Thread pool rejection policy
----------------------------
* The transport's thread pool must not drop messages, as this would create a gap in the retransmit table. This is
  required, as there is no retransmission at the NAKACK2 level.


Summary
-------
This design requires that a message received over TCP *cannot be dropped before it reaches NAKACK2*. So tests such as
LastMessageDroppedTest, which inserts DISCARD just below NAKACK2 to drop selected messages, won't pass with
retransmission disabled.
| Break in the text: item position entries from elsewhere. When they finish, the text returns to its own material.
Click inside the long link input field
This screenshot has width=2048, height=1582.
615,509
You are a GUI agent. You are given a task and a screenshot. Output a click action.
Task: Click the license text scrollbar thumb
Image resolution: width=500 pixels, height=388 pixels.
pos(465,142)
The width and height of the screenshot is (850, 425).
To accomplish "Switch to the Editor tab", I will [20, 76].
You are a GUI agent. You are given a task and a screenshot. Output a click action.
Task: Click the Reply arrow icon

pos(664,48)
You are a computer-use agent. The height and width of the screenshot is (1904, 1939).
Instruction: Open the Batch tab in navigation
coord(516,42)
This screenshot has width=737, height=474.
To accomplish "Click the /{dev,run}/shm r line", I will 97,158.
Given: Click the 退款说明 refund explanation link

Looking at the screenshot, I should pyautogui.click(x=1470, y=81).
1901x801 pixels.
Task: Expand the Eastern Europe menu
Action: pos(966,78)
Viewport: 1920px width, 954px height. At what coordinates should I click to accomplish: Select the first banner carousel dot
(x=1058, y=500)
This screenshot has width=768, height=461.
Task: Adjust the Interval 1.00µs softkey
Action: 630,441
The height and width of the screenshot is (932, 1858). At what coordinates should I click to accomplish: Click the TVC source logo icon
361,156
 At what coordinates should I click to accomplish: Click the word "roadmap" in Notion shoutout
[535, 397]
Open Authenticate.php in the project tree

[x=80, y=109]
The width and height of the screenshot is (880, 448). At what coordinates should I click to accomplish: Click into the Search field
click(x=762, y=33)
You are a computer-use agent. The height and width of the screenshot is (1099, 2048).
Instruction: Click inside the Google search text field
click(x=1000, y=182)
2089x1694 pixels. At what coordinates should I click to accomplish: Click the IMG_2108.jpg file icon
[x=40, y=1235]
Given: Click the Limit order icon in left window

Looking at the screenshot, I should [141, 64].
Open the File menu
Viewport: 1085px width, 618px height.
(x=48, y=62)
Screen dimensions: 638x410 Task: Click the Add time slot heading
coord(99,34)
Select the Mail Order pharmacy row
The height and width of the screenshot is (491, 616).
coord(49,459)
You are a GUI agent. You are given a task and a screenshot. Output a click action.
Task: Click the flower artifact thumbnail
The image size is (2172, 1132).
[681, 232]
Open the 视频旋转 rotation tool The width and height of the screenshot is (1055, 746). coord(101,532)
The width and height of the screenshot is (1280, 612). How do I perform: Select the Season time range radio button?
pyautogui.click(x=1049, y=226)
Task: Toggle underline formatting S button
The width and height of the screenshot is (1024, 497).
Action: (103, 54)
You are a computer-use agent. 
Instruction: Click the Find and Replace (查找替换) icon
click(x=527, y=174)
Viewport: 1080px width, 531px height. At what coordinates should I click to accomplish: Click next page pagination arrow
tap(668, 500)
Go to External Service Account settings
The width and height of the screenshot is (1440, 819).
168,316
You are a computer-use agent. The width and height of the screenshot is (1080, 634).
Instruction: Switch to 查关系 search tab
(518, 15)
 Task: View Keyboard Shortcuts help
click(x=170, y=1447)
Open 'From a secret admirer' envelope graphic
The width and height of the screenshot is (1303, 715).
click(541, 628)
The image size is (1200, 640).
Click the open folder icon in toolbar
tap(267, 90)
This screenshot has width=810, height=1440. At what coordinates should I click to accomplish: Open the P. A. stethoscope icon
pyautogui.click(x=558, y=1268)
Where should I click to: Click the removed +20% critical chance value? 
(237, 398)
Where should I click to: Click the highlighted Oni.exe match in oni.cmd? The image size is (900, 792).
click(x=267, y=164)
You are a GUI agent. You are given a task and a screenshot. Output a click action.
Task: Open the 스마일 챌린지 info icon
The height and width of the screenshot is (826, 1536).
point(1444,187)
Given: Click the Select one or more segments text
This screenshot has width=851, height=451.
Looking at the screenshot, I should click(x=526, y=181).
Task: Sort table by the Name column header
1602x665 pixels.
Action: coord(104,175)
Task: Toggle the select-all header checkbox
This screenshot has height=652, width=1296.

As TCP/IP considers the message delivered, if it is nevertheless dropped later on, it will
never be retransmitted (not by TCP/IP and not by NAKACK2).












TCP_NIO2
--------
* When TCP_NIO2 is used as transport, when sending a message, the gathering-write buffer 'Buffers' cannot drop the
  message, e.g. because the max capacity has been exceeded. Investigate making Buffers unbounded.


Links
-----
[1] https://issues.redhat.com/browse/JGRP-2566